Benny Green and Russell Malone: Jazz at the Bistro

Benny Green and Russell Malone
Jazz at the Bistro
Telarc
2003-01-28

Benny Green‘s recent solo piano CD continued to indicate something of the range to be expected of him though still a young pianist. Here, the emphasis is on duet, and he has adapted, not to Russell Malone‘s guitar playing but to the duo they are together. Had it been made, the recording of the late Tiny Grimes in duo with Hank Jones would have been a handy comparison, though here duties of extreme delicacy are filled by the guitarist.

The duo’s perfection is in an individual repertoire; chosen from an unusual wide range (Coltrane and Cannonball Adderley included), every written item is tuned perfectly to the four hands. Mellow is a good word for the music, a word less wisely applied to themselves (as it might have been) by some St. Louis citizens in the venue on nights this depiction of a live set was recorded. Just now and then I don’t suppose those patrons knew (any more than the CD listener can) quite why one and another of them started clapping when he or she did. Fresh air can at times be nearly a draught; and there can be problems with live performances. Equally some recordings of live performances manage quite extraordinarily to capture an occasion, and by choosing from tapes of several successive nights, this CD has managed to present, without longueurs, the feel and stuff of a real complete night’s gig. I really can’t believe the duo had rehearsed the performance wherein playing “Killing Me Softly” Malone suddenly feels like pleasing himself with a segue into “How Deep Is Your Love”, and Green goes with him all the way into that question. It’s not hard to understand the depth of interest each has in the other’s playing.

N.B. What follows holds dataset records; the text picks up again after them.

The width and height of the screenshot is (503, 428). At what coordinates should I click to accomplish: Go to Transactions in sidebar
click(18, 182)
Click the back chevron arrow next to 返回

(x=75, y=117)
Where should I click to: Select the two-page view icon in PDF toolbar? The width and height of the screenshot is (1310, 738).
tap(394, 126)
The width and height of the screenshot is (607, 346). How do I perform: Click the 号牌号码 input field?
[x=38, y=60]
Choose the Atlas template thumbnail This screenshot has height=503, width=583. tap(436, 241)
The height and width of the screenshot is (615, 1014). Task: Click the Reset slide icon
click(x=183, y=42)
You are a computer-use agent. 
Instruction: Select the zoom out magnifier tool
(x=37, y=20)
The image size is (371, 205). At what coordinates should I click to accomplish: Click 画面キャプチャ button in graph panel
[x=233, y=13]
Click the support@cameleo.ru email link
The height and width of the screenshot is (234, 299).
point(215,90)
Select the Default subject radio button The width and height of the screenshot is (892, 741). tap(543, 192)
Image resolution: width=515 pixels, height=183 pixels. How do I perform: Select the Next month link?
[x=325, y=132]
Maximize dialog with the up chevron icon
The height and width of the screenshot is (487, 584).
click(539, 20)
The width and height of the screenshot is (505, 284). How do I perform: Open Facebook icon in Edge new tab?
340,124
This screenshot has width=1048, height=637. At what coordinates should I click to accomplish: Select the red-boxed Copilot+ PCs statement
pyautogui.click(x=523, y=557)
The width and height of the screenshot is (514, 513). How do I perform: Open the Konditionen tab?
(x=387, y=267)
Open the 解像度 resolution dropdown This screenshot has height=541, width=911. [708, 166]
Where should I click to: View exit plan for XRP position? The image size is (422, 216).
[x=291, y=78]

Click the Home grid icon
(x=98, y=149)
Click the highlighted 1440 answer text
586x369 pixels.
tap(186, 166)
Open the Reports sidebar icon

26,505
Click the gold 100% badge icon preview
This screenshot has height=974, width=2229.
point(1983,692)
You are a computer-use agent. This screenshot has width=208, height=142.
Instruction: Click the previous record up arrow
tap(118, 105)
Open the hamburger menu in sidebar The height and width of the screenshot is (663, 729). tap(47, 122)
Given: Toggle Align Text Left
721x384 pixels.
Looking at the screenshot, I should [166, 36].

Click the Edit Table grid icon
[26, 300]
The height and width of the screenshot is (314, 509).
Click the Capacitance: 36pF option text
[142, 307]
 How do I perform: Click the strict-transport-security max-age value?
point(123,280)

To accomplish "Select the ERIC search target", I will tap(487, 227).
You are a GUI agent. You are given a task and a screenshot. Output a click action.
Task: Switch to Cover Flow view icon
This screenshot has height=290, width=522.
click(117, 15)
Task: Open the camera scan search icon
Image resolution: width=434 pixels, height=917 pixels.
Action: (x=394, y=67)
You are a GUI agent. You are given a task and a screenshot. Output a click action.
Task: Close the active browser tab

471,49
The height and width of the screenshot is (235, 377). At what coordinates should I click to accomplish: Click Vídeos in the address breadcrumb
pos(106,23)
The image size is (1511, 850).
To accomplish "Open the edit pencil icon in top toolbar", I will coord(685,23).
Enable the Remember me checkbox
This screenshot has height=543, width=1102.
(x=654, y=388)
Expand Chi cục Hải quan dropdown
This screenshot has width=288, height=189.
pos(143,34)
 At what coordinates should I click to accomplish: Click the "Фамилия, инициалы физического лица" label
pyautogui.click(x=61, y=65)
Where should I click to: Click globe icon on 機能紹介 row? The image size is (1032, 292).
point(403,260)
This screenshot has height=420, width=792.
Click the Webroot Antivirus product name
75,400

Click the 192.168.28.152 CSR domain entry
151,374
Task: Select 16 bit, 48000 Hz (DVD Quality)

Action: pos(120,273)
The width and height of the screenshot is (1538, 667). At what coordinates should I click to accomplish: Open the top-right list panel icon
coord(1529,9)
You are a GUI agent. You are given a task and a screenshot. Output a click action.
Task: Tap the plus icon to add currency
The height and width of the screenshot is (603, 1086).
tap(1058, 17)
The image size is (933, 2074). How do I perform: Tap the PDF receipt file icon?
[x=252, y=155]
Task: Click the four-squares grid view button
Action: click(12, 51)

A dedication to both musicians’ “dear friend and teacher” the late Ray Brown is noteworthy, suggesting the inspiration of their magical rhythmic pulse. I’ve heard too little of Russell Malone to say about him, but I know Benny Green keeps getting better. I don’t miss the sound of a bass, its feel is certainly implied, internalised by these men (in another sense we of course all miss Ray Brown). In this very distinctive sounding unit’s wholly fresh repertoire, “Tale of the Fingers” (by another master bassist, the late Paul Chambers) settles in perfectly. The potential of Joe Raposo’s music was realised some time back in a piano solo performance of “Rubber Ducky” by the late Dick Wellstood, a distinctive stylist Benny Green might like to check up on. Raposo’s “Sing” inspires the duo for nearly six minutes. This is delight music, and to round off the set, first there’s Malone introducing the audience to what Green can do without him (on a tune of Green’s own) and Green introducing a guitar solo “Hand-Told Stories”, composed by Malone and dedicated to the divine Tommy Flanagan. Friendship endures.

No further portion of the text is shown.